Reproduce, word for word, the passage of the CES 2026 article below that opens with the words containing "CES 2026 highlighted" and closes with "to changing environments?".

**DOCUMENT SECTION:**

-- -- --

Leading Theme for Mobility at CES2026: Physical AI

Key Takeaways:
•   How digital intelligence is crossing over into physical systems
•   Physical AI: The next major industry trend?
•   Key shifts observed at CES 2026

CES 2026 once again confirmed its role as the global stage where technology advances from concept to execution. Held January 6–9 in Las Vegas, the event brought together more than 148,000 attendees, over 4,100 exhibitors, and a strong concentration of senior decision makers across mobility, AI, robotics, and industrial technology.

This year, one theme clearly stood out: Physical AI. Not AI as a digital assistant or analytics layer, but AI systems that perceive, reason, and act in the real world. Across the show floor, in keynotes, and in policy discussions, the industry focus shifted from what AI could theoretically do to how it performs in everyday, real-world environments.

From Digital Intelligence to Physical Systems

CES 2026 highlighted a clear transition away from isolated AI capabilities toward integrated systems operating in dynamic physical environments. The conversation moved beyond model accuracy and benchmarks toward operational questions:

  • Can AI adapt in real time to changing environments?
  • Can AI operate safely and consistently in unexpected scenarios?
  • Can AI earn trust through predictable, repeatable behavior in daily operation?

This shift was especially visible in autonomous mobility, robotics, and industrial automation, where performance is measured by reliability in the field rather than results in controlled demos.

McKinsey & Company recently emphasized this broader transformation, describing how organizations must reinvent themselves to compete in an AI-driven future where digital intelligence increasingly meets the physical world.

-- -- --

**INFORMATION PROVIDED:**
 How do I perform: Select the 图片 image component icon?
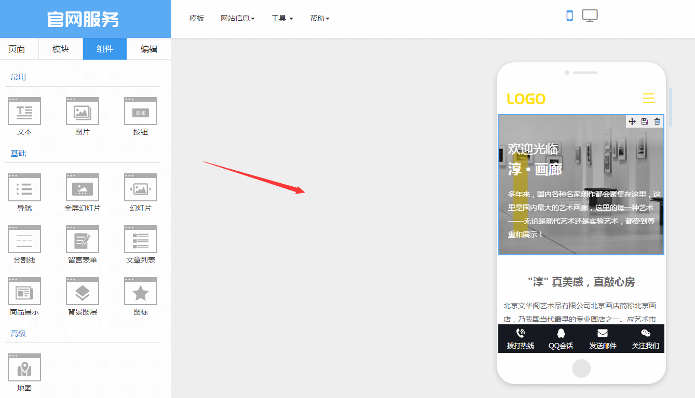[x=83, y=111]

-- -- --

**REPLY:**
CES 2026 highlighted a clear transition away from isolated AI capabilities toward integrated systems operating in dynamic physical environments. The conversation moved beyond model accuracy and benchmarks toward operational questions:

  • Can AI adapt in real time to changing environments?